Today’s column is written by Tim Gough, vice president of media solutions at dunnhumby.
Ah, February — the season for major television events that aren’t dominated by the trucks-and-beer crowd of the regular football season. Seen through helmet cams and mani cams, the Winter Olympics and awards season provide plenty of advertising opportunities either side of the pricy Super Bowl.
Due to the change in behavior toward time-shifted viewing on laptops, tablets, streaming services and other tech, the importance of events people still want to watch in real time is growing. Even against the backdrop of declining traditional TV viewership (and a near-blowout game), Super Bowl XLVIII ended up being the most-watched TV event ever.
As the cost of advertising in these events continues to increase accordingly, many pundits and marketers question the return on such an outlay. The main challenge: The spots are very expensive and, at a high level, don't generate ROI in terms of sales spikes.
It seems the real opportunity here, in addition to a huge, engaged audience, is that large-scale TV events like this give brands a rare opportunity to extend content across the social sphere in real time, earning significant volumes of additional impressions from the same initial TV spending. Bud, Axe and Coke successfully extended their Super Bowl ads across Twitter, Facebook and YouTube, not just during the game but for the entire following week. Esurance also did well, dangling a hashtag-anchored $1.5 million call to action in front of viewers.
For large-scale live events, paying a premium makes sense. But the creative execution must be designed to take advantage of all available methods to augment the message. Entertainment and the ability to grab attention is important, but advertisers must ensure their content and message breaks through in a narrow and competitive window of opportunity, while keeping the creative relevant to their brand positioning and target audience.
An Apples-To-Oranges Comparison
All advertising needs to prove it can drive sales effectively both in the short term (direct response) and long term (equity building), and new methods to connect exposure data to sales data provide the metrics to do that for TV. Outside of these big events, TV is held to a higher level of ROI measurement and compared directly to return from other, more outwardly cost-effective channels.
In the CPG space, demographics are no longer enough when it comes to targeting.
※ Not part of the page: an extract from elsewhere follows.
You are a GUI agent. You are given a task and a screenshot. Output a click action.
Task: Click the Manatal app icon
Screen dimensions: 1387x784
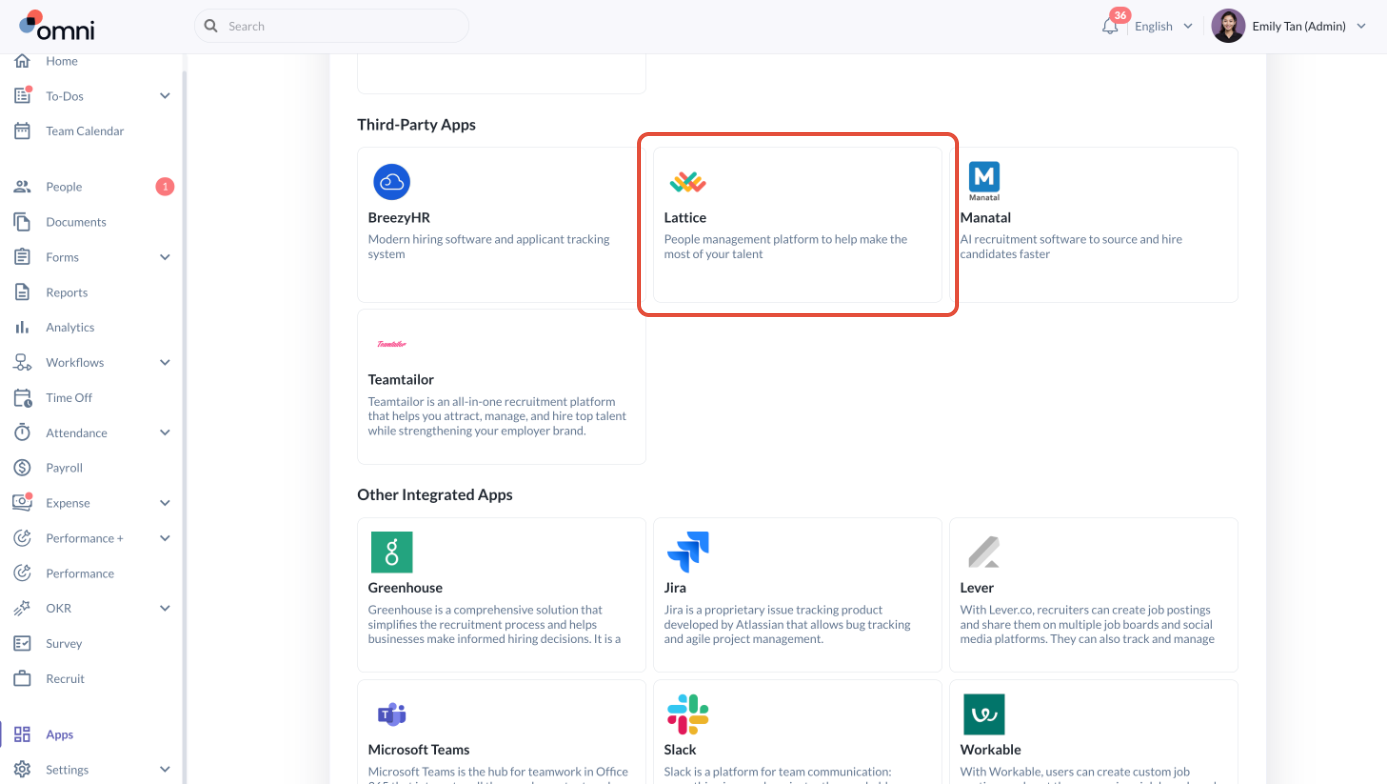click(x=984, y=182)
Purchaser data can show exactly which networks, dayparts and shows over-index with the most relevant target households, such as existing brand buyers or category switchers. Going one step farther, addressable TV allows this medium to be run similarly to other one-to-one channels, including direct mail, digital and mobile, where strong household-level targeting can drive incremental ROI.
As TV audiences become more fragmented in terms of device, service provider and time, advertisers must integrate their campaigns across all emerging video channels to generate desired reach. The growth of the second screen really matters, making it equally important to integrate those campaigns across digital, mobile and social media. This integration comes at a cost, so targeting becomes the key part to drive efficiency when operating across so many disparate channels. Advertisers have far more control over who sees their message within any given channel; the challenge is to do this at a household level across channels rather than the other way around.
The True ROI
With so many channels in play it is more important than ever to demonstrate the true ROI from traditional TV campaigns, and compare that to emerging channels. True ROI should reflect the actual in-store sales uplift an ad generated, using household-level data.
Recent studies on CPG brands have shown that while digital banner ads can extend the reach of a TV spot and drive sales from existing customers, TV has a much greater potential to pull in new customers to a product or brand. But it has also been observed that social activity around a TV show in which an ad airs is correlated to the ability of that advertising to break through and affect in-store sales uplift. It would seem that social buzz around a TV show or event can both extend ad impressions and provide greater opportunity to drive ROI.
So we should expect the cost of advertising in live events to continue growing, while longitudinally the solution for TV media buying should be a balance between:
- Broad and time-sensitive: targeting TV events where the primary objective is to drive awareness, buzz, social interaction and earned impressions.
- Targeted and efficient: integrated targeting of households across TV, digital, mobile and social with specific goals for building brand value and driving short- and long-term sales uplifts.
The ratio of each will vary by product or brand objectives and the dynamics of the industry in which the brand plays. But most importantly, for each specific campaign the measurement metrics must match with objectives to ensure the right goals are reached.
TV will always be an expensive medium, but one that provides unique opportunities for brands to engage in real time with large-scale audiences using unique creative across numerous media channels at once, while driving response from new customers. As media consumption fragments, these opportunities occur less frequently but with more relative value.
Campaign-to-campaign success metrics will therefore vary significantly, but over time the primary goal of TV advertising must be to demonstrate a strong impact on sales as a direct result of exposure and the halo effects it enables. The technology and execution may change, but the business objectives should not.